Responding to Operator Errors
Last March, Amazon Web Services in US East 1 was disrupted by an operator error. Typo by an authorized operator, as an input in one of the tool was identified as the root cause of this outage. Outage lasting for 4 hrs has brought down no. of large services. Interestingly their own status dashboard, depending on their Storage was also impacted (AWS Status Update).
We recognize Amazon as one of the top notch, highly efficient cloud engineering organization. They have published multiple case studies and best practices, perfected based on how they operate their AWS Cloud. For this specific outage, Amazon has published a detailed report and corrective actions.
We want to touch upon 2 aspects in this note,
- Operator caused outages can be reduced (Eliminating operator errors can be a lofty, north star goal)

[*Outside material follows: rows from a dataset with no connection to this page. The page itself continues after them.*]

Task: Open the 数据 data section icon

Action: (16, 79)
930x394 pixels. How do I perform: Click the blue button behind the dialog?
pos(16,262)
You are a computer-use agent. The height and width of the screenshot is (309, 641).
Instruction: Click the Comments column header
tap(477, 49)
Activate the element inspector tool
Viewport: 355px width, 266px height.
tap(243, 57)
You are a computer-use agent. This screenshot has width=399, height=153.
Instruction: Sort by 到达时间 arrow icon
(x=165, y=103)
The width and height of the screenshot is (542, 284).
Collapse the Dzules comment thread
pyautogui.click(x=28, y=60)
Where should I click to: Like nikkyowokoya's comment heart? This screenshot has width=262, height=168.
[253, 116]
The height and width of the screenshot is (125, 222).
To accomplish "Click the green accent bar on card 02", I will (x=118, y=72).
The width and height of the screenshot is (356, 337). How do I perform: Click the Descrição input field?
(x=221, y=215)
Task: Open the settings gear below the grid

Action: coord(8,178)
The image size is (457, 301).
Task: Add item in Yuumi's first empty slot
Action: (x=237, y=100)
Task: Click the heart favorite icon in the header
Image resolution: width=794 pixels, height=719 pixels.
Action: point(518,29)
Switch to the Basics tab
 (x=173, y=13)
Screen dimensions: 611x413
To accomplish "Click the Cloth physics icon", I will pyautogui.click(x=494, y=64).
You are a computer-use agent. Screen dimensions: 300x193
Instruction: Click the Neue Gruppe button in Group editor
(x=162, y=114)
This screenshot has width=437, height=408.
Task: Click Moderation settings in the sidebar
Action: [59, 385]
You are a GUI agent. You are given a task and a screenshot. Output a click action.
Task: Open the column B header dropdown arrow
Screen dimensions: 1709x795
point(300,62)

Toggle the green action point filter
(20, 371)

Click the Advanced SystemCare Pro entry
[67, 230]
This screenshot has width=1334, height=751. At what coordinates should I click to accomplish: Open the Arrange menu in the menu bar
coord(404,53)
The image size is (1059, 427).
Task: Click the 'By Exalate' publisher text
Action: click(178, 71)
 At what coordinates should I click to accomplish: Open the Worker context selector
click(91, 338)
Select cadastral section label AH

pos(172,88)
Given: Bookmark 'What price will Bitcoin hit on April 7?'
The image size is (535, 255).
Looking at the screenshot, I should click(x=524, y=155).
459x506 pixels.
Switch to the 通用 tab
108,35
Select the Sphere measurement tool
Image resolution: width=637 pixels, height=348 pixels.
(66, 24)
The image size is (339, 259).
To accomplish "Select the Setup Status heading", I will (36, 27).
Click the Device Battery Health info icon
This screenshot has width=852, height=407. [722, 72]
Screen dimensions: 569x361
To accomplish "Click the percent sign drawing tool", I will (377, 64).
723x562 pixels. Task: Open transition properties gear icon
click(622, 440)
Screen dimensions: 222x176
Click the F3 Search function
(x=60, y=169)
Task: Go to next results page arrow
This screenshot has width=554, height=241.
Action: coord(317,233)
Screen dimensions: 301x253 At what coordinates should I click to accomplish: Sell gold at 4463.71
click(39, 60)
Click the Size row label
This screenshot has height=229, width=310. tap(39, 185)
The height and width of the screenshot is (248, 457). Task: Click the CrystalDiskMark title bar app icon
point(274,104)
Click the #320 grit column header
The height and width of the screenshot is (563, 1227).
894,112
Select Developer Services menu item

- Cultural aspects of responding to operator caused outages
Reducing Operator caused Outages
We have been providing production services for large Cloud Services for our enterprise and service provider customers. We always have critical operator tasks in mitigating an outage, routine maintenance, deploying software in the production. We have had outages caused by these operator errors and using these learnings we have developed a high fidelity risk scoring method. With this score card, we identify hi-risk SOPs and eliminate or automate them. Remaining hi-risk SOP tasks that are to be executed manually are addressed by experts under peer review.
With this approach, we are able to reduce the production outages caused by operator errors.
Responding to an operator caused outage
Despite our best efforts, we still need to be prepared for responding to an operator caused outage. While the immediate focus is to mitigate the outage and restore the service. After restoring the service, the focus shifts to the post mortem exercise. We have seen cases of levying severe penalties on the individuals / teams for their outages. This punishing approach creates a sense of fear, resulting in failures being covered up.
We have adopted some of the industry best practices and implemented blameless post mortems. Instead of zooming on faulty individual, we shift the focus on the time stamp of actual events and impact, systemic vulnerabilities and process gaps. Developing solutions based on these learnings and repair items, helped us reduce the operator caused outages substantially .
We have presented below one of our success story. As part of our production support of a large cloud services, we have a SLA penalty for outages caused by operators.
We used to have an outage almost every alternate month. By adopting the best practices detailed in this note, we have eliminated operator caused outages for the last 2 years.
Exciting times ahead for operators as more and more enterprise and government workloads move to cloud. As Operators, we continue to be prepared for outages and work towards reducing the time to mitigate (TTM).